### Your instructions
Could you report every line of the listing below that holds the word "height"?

### Records supplied
---*---
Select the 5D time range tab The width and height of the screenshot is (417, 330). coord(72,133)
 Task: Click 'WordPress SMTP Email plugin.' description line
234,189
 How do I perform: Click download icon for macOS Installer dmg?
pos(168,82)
---*---
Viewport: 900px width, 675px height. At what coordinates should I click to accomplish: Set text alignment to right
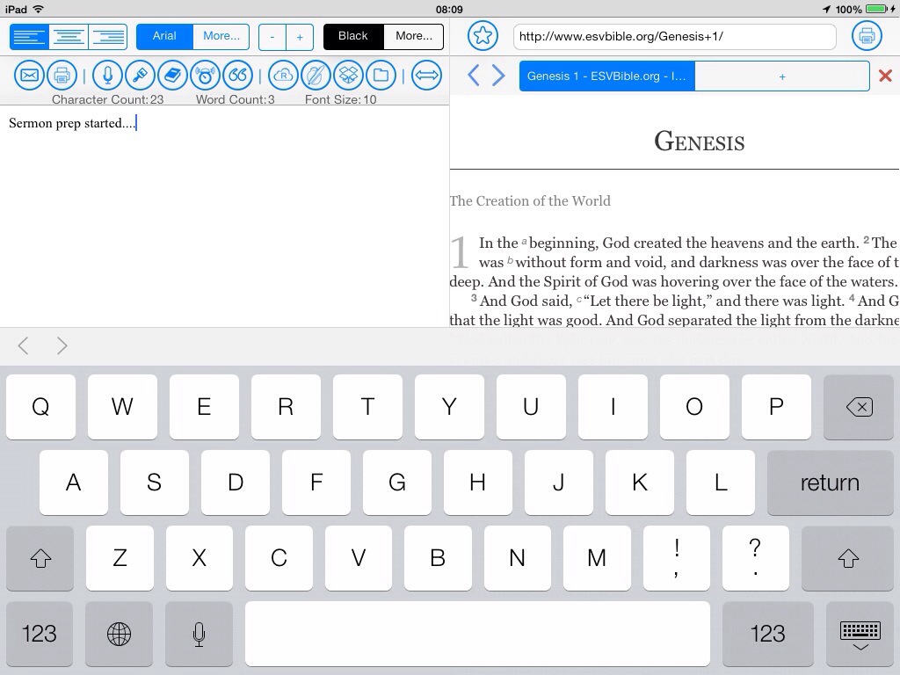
---*---
### Output for this task
Select the 5D time range tab The width and height of the screenshot is (417, 330). coord(72,133)
Viewport: 900px width, 675px height. At what coordinates should I click to accomplish: Set text alignment to right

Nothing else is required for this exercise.